Yoast SEO settings: Crawl optimization
Crawlability is essential in SEO. If you want search engines to find your site and show it in the search results, your site must be crawlable. Not only that, but you must ensure that search engines get a chance to crawl the pages that you want to rank with. There is no easy way to do that. But, with Yoast SEO, you can clear all the URLs that don’t have any SEO value out of the search engine’s way.
There is also another, less talked about, side to this story. Crawling requires a lot of resources. Search engines and other parties like various apps, for instance, need a lot of electricity to crawl the growing number of sites and their URLs. Website owners also need powerful servers to make it possible for both visitors to visit and robots to crawl their sites. So, by making crawling more efficient, you contribute not only to your site’s SEO but also to consuming less electricity!
By using the crawl optimization settings in Yoast SEO, you can easily clear out URLs that don’t have any SEO value. This makes crawling more efficient and reduces your site’s carbon footprint. In this article, we’ll explain all of the crawl optimization settings one by one.
Table of contents
- Video: How to use the crawl optimization settings in Yoast SEO
- Where to find the crawl optimization settings
- Remove unwanted metadata
- Disable unwanted content formats
- Remove unused resources
- Internal site search cleanup
- Advanced: URL cleanup
- Will using the crawl settings affect my site’s rankings?
- Read more
Video: How to use the crawl optimization settings in Yoast SEO
Where to find the crawl optimization settings
You can find the crawl optimization settings by following these steps:
- Log into your WordPress site.
You will be in your WordPress dashboard.
- Click “Yoast SEO”.
In the menu on the left-hand side, find the “Yoast SEO” menu item.
- Click “Settings”.
In the menu that unfolds when clicking “Yoast SEO”, click “Settings”.
- Navigate to the “Advanced” heading and click “Crawl optimization”.
On the Yoast SEO settings page, navigate to the “Advanced” heading and click “Crawl optimization” to open the crawl optimization settings.
- That’s it!
You’ll be on the crawl optimization settings page in Yoast SEO.

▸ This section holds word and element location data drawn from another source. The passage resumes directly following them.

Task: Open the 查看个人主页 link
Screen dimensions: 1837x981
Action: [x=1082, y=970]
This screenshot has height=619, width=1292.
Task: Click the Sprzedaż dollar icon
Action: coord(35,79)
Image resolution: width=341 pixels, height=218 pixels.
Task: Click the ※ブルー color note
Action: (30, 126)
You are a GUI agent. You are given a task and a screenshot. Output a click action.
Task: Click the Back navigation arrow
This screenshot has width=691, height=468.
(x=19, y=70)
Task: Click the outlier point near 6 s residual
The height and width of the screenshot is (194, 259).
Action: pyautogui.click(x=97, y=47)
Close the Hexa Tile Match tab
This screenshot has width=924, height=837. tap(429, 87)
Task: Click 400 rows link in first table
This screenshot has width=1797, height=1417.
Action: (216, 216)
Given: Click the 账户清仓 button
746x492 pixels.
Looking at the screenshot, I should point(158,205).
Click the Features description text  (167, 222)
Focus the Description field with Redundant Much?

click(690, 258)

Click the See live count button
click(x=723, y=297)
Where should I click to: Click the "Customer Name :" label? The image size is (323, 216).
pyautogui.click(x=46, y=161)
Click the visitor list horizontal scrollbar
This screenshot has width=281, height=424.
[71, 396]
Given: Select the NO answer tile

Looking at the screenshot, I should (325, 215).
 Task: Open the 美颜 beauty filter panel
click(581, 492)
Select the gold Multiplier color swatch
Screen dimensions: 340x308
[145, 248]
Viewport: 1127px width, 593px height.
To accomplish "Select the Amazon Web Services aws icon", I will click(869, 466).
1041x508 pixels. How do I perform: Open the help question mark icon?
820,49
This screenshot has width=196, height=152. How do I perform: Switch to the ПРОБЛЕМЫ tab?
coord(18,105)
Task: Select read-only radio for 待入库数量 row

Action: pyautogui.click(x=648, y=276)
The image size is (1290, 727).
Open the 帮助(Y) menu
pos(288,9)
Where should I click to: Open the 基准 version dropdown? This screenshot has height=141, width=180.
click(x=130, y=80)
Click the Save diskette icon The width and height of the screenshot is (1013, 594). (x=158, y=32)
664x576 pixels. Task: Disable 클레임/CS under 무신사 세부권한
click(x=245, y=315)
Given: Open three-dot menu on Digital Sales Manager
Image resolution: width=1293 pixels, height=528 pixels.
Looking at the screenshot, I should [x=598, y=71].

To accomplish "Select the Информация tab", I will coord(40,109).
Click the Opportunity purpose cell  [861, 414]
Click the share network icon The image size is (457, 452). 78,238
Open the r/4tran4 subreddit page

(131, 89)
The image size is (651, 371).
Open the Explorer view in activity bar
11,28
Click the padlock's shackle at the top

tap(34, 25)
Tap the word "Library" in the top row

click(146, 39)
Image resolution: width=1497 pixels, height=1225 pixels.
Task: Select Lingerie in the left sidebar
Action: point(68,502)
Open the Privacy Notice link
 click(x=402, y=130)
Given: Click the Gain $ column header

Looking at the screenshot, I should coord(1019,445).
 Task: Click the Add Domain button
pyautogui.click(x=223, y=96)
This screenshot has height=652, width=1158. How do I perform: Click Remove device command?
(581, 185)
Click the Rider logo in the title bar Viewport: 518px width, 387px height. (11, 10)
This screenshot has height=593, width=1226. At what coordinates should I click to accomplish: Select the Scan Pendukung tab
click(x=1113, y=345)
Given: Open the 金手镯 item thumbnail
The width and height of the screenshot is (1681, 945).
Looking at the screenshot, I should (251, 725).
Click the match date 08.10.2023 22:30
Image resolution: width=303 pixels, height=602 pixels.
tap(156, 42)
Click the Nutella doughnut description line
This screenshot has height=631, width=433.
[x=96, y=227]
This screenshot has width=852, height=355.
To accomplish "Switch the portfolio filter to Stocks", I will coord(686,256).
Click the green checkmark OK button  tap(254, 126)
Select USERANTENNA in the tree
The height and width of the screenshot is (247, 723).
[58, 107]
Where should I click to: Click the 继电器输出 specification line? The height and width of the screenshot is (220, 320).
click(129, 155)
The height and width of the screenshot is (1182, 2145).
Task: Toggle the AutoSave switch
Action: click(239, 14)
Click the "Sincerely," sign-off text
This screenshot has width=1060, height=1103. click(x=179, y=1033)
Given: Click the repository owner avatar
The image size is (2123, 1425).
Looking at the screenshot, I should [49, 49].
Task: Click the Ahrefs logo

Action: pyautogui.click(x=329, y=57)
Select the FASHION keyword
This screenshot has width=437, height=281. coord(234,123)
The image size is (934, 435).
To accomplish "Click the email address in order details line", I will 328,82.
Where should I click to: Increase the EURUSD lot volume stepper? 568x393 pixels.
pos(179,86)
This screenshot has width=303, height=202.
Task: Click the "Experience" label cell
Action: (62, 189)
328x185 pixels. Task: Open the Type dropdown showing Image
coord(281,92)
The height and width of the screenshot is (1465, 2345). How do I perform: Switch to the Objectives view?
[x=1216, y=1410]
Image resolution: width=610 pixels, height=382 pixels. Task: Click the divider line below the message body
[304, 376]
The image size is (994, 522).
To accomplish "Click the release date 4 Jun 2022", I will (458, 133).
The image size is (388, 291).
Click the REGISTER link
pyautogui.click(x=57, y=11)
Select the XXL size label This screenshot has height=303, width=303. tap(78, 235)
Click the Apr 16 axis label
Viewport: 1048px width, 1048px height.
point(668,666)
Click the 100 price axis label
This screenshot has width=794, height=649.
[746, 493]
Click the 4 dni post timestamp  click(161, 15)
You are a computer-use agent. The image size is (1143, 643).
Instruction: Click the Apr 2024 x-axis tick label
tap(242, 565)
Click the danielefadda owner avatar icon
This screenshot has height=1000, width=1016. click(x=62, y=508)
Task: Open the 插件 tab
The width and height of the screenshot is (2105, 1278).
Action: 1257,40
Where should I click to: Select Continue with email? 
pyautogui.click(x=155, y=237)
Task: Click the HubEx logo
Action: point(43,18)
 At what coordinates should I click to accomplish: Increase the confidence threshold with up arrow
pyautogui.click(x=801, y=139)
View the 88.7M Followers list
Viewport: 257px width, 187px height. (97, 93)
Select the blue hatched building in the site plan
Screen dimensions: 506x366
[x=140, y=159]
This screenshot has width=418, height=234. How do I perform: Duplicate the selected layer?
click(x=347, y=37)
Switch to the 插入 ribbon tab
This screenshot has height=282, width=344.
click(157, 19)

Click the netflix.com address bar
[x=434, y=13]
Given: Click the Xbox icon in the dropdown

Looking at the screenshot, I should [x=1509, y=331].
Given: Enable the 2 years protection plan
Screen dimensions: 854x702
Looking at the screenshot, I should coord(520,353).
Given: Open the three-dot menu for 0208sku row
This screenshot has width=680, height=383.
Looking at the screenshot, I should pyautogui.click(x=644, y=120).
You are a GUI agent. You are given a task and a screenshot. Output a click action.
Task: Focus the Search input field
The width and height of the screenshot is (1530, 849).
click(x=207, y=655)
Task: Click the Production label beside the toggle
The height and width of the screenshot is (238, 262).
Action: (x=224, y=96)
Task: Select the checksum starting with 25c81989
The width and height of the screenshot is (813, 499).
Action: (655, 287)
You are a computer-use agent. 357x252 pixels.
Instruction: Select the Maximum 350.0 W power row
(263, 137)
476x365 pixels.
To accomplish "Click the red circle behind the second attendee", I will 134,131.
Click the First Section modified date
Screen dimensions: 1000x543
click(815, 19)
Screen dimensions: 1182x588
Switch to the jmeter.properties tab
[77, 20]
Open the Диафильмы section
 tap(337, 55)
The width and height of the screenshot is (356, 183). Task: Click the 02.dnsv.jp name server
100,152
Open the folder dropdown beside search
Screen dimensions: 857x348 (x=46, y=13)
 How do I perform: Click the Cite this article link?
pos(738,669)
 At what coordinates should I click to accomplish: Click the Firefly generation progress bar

The crawl optimization settings are divided into five sections. We’ll explain them one by one.
Remove unwanted metadata
The first section is called “Remove unwanted metadata”. What can you do here? Unlike humans, who read what’s on the front end of your site, robots read what they find in the source code. If you open the source code of your site (see the image below), you will notice many URLs there. When crawlers come to crawl your site, they’ll visit each one of the URLs they find. And they will do that tens or hundreds of times per day.
So, why is that a problem? Well, WordPress adds a lot of URLs and tags to your website’s header and <head>
section. А lot of those additions are unnecessary, and they don’t have any SEO value. So, we’ve created multiple toggles that allow you to disable a specific piece of output. Below, you can read more about what each of the toggles does.
Remove shortlinks
In the <head>
section of a single post, WordPress creates a shortlink
output (see example below).
<link rel='shortlink' href='http://testsite.com/?p=1' />
The shortlink is basically a shortened version of the URL of the same page. With this toggle, you can remove that output.
Remove REST API links
The WordPress REST API is a developer-oriented feature that lets applications interact with your WordPress site. Automatically, WordPress adds a REST API link to the <head>
section of your site for discoverability.
<link rel="https://api.w.org/" href="http://
testsite.com
/wp-json/" />
However, most sites don’t use the WordPress REST API. If your site is one of those, you can safely remove the link with this feature.
Remove RSD/WLW links
The RSD (Really Simple Discovery) link in the <head>
section of your site is for when you use these types of services. If you do not, it is safe to remove the link with this toggle.
<link rel="EditURI" type="application/rsd+xml" title="RSD" href="http://testsite.com/xmlrpc.php?rsd" />
The WLW link is intended for users of the discontinued Windows Live Writer. If you do not use it, you can safely remove this link as well.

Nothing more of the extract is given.